[Problem to solve]: Retype everything from the line containing "The image size is (1281, 668)." down through the line containing "Screen dimensions: 1568x360", both included, and leave out the pictures.

[Data listing]:
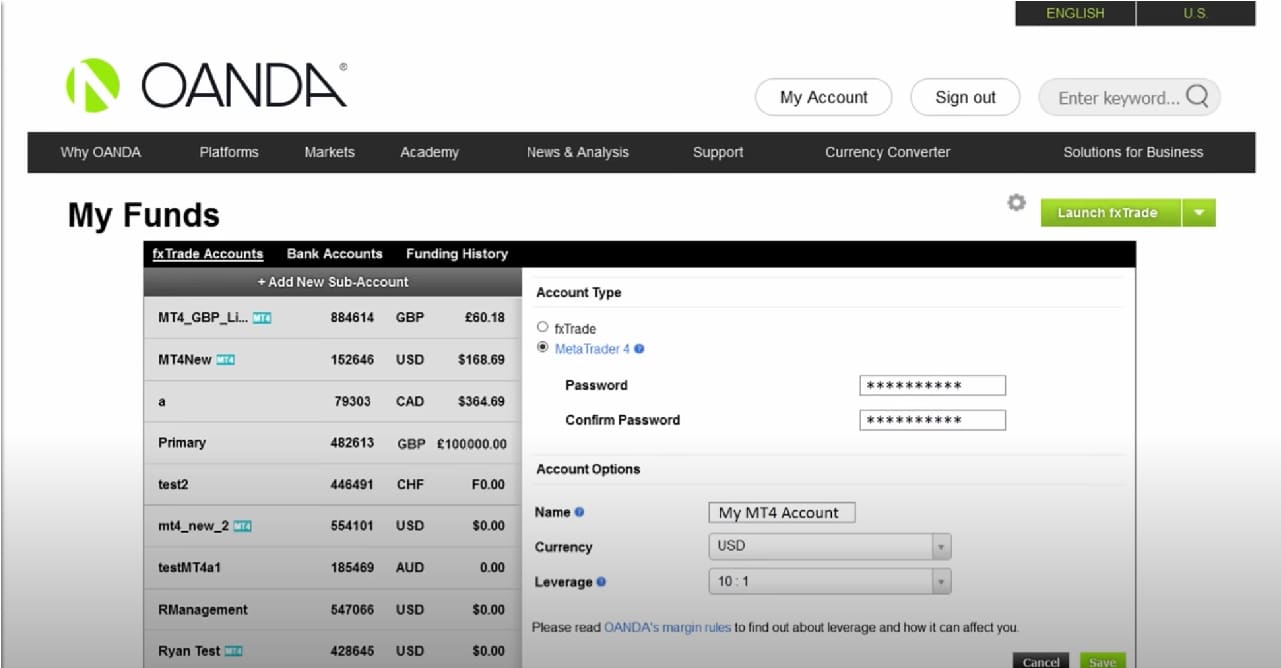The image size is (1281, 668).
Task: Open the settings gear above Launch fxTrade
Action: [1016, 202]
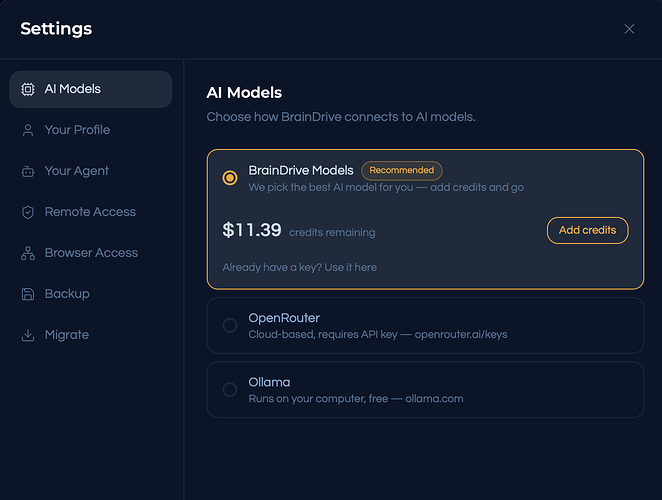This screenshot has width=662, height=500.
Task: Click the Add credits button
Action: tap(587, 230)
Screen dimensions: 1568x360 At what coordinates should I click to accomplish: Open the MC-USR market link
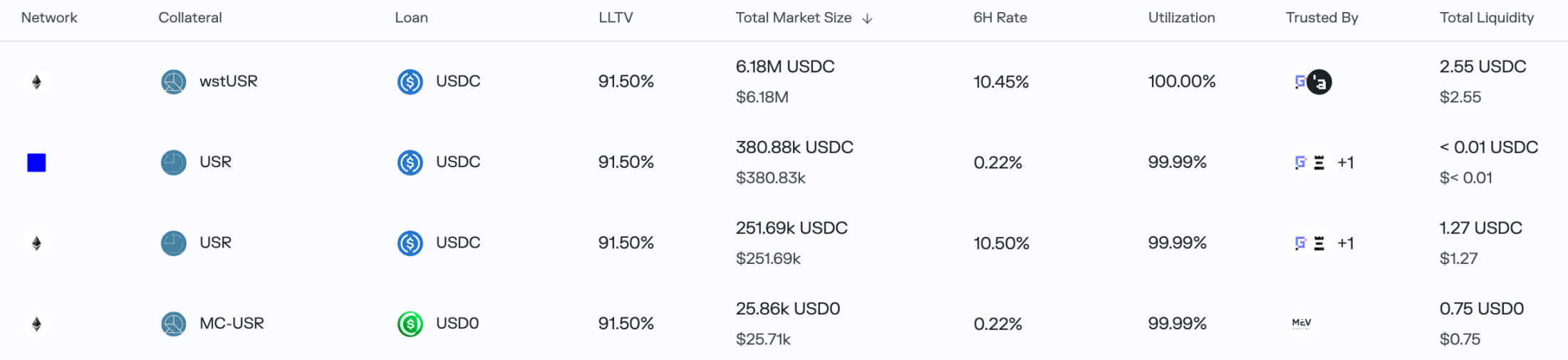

...

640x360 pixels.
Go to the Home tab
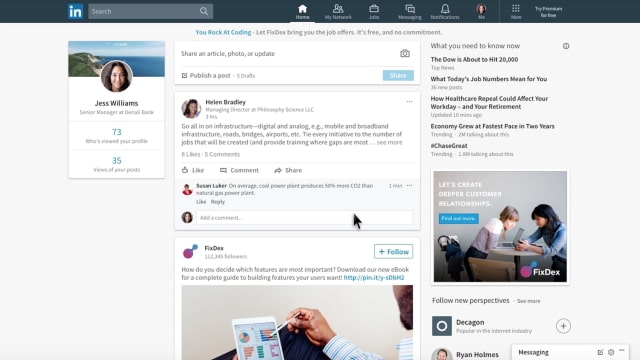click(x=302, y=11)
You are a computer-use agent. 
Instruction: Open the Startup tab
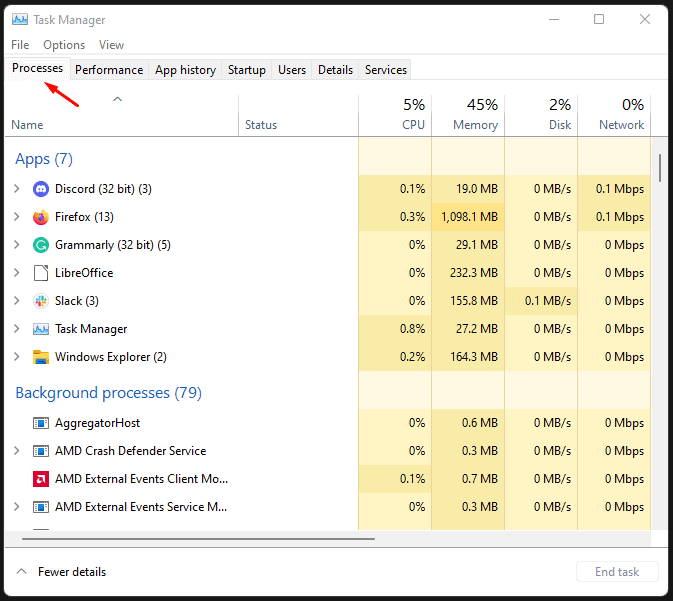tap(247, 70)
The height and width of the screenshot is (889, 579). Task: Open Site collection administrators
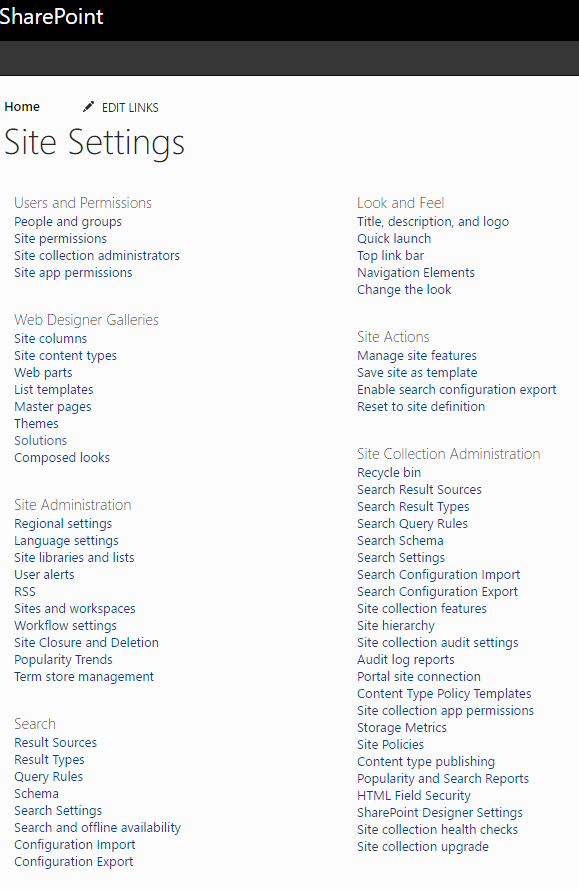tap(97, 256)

[Output of the exercise]:
The image size is (1281, 668).
Task: Open the settings gear above Launch fxTrade
Action: [1016, 202]
This screenshot has width=662, height=500.
Task: Click the Add credits button
Action: tap(587, 230)
Screen dimensions: 1568x360 At what coordinates should I click to accomplish: Open the MC-USR market link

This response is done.